(Stored items)
--------
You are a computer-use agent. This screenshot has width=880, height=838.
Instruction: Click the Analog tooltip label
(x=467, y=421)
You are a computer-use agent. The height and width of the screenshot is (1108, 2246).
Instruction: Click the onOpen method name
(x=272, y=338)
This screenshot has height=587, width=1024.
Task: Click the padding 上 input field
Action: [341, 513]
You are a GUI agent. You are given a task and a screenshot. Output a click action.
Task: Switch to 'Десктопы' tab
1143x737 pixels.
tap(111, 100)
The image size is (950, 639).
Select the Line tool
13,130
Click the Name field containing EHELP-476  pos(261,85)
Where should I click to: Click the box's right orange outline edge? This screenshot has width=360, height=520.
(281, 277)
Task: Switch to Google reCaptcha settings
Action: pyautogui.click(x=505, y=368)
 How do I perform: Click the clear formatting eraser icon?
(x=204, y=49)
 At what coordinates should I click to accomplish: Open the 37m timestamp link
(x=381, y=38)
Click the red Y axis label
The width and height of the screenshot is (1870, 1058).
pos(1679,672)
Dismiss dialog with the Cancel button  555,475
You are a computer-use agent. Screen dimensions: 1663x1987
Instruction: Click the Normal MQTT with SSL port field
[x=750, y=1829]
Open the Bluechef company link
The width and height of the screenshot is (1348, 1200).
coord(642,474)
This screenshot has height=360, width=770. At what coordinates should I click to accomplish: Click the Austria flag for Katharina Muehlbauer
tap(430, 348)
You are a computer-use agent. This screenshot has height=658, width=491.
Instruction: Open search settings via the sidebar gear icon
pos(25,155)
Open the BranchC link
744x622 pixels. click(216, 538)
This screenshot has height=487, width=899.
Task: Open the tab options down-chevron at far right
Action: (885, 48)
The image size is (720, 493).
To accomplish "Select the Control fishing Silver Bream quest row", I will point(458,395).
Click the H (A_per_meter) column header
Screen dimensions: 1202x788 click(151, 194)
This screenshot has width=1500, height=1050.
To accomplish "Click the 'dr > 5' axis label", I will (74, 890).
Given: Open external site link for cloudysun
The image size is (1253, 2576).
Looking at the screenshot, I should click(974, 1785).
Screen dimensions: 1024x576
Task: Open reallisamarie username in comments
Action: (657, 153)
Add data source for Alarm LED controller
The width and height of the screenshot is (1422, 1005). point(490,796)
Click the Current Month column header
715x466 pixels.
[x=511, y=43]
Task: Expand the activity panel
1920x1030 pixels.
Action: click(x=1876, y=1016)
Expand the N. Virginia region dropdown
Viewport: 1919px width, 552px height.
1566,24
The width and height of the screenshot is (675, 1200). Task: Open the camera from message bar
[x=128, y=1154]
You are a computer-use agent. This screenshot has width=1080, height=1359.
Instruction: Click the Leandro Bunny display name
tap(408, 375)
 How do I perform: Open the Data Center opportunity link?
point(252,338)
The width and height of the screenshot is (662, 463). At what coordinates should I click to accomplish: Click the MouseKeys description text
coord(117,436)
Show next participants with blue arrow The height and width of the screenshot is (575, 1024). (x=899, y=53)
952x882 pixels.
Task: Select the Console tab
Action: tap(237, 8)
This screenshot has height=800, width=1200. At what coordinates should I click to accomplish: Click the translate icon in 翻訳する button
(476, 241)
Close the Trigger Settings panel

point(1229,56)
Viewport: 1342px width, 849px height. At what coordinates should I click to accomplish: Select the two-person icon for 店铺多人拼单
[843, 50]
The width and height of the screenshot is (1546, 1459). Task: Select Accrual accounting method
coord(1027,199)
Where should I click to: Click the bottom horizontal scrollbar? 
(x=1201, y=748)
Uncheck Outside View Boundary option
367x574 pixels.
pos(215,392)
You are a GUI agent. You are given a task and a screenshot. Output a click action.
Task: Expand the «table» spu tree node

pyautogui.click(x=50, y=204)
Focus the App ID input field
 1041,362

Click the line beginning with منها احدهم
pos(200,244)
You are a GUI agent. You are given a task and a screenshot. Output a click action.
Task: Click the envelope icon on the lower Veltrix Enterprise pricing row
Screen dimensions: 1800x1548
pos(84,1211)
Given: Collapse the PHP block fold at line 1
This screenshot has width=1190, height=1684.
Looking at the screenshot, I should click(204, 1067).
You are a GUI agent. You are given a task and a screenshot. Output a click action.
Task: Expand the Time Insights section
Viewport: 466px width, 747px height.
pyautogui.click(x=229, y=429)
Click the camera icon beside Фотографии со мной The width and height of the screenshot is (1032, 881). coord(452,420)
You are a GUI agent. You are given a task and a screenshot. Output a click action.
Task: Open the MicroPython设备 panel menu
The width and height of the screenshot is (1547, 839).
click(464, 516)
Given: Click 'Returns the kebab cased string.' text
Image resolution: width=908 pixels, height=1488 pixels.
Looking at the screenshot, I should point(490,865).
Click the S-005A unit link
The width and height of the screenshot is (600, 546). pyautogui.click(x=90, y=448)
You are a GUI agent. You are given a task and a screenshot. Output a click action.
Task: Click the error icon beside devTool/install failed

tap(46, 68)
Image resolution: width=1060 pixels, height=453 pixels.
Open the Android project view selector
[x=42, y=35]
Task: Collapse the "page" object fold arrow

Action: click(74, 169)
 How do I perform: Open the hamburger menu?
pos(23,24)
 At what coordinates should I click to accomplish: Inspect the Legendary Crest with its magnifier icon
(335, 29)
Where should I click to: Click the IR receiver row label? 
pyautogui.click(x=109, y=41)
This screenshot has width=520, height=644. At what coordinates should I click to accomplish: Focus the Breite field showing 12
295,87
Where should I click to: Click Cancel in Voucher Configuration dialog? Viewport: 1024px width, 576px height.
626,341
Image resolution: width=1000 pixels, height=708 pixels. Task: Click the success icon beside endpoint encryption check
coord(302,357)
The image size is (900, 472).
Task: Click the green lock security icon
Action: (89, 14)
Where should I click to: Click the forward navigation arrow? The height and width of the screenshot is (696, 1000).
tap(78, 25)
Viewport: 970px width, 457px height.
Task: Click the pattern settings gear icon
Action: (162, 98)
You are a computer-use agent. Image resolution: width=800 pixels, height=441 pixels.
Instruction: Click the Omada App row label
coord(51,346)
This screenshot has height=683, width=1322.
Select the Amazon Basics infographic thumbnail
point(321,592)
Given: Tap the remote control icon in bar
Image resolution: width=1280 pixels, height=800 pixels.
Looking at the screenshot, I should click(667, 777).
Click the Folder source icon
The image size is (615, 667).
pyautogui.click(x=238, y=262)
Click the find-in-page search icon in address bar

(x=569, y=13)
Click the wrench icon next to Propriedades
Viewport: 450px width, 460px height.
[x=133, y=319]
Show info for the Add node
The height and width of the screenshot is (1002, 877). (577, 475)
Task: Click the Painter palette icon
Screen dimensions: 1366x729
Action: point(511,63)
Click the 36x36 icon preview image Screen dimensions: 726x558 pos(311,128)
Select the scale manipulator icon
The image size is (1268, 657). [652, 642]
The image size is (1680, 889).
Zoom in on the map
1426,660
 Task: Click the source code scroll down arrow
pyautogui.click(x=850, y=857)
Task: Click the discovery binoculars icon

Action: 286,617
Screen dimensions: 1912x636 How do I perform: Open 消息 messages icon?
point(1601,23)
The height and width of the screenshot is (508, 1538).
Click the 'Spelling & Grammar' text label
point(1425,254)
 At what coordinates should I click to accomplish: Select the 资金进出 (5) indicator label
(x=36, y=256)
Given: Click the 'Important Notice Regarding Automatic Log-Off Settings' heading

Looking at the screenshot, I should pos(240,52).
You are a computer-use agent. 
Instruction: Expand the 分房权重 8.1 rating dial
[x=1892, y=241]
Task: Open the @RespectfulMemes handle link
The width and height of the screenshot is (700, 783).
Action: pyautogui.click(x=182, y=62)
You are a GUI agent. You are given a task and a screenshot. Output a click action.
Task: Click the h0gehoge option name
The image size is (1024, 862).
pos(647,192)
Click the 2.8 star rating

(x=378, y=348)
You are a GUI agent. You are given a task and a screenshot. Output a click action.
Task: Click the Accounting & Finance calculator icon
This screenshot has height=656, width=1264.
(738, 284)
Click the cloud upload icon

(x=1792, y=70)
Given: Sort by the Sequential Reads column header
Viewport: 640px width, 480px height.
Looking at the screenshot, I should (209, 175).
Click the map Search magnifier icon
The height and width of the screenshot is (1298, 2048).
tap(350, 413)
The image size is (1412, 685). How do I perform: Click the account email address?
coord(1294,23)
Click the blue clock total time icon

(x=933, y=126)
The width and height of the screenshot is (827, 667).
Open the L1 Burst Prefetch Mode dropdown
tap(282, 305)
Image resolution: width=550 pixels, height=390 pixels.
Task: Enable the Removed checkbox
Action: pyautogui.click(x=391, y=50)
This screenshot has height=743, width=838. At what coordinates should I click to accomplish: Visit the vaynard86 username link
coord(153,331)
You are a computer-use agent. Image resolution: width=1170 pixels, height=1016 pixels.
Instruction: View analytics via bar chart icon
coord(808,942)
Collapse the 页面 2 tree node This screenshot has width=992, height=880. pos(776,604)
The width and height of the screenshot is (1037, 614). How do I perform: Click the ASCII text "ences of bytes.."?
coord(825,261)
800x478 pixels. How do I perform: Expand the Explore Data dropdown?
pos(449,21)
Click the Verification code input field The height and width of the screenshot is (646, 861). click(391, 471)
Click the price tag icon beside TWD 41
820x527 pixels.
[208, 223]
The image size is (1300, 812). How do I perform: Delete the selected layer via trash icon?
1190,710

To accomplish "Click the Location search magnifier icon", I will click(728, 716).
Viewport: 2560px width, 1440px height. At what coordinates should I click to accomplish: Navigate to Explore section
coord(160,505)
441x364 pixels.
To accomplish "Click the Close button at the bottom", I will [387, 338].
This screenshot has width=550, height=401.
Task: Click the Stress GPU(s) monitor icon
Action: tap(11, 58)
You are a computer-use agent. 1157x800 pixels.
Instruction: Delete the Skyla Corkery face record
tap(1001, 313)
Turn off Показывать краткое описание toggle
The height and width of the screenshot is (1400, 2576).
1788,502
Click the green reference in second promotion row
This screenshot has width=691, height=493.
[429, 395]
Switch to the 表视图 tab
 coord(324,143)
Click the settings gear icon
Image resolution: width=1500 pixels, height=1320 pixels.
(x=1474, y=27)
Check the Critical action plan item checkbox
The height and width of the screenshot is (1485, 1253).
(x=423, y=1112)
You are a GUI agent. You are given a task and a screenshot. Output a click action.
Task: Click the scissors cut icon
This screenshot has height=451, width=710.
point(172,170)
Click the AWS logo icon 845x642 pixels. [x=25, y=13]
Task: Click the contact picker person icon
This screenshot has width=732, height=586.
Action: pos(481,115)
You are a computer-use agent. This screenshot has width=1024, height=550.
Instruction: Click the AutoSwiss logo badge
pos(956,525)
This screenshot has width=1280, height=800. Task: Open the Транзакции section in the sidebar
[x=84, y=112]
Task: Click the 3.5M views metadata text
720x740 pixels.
--------
» **WHAT YOU SHOULD DO**: With the line that has "You are a computer-use agent. Screen" as the first and the line that has "This screenshot has width=1500, height=1050." as the last, repeat exactly that run of lines above and no more.

» **WRITTEN ANSWER**:
You are a computer-use agent. Screen dimensions: 1663x1987
Instruction: Click the Normal MQTT with SSL port field
[x=750, y=1829]
Open the Bluechef company link
The width and height of the screenshot is (1348, 1200).
coord(642,474)
This screenshot has height=360, width=770. At what coordinates should I click to accomplish: Click the Austria flag for Katharina Muehlbauer
tap(430, 348)
You are a computer-use agent. This screenshot has height=658, width=491.
Instruction: Open search settings via the sidebar gear icon
pos(25,155)
Open the BranchC link
744x622 pixels. click(216, 538)
This screenshot has height=487, width=899.
Task: Open the tab options down-chevron at far right
Action: (885, 48)
The image size is (720, 493).
To accomplish "Select the Control fishing Silver Bream quest row", I will point(458,395).
Click the H (A_per_meter) column header
Screen dimensions: 1202x788 click(151, 194)
This screenshot has width=1500, height=1050.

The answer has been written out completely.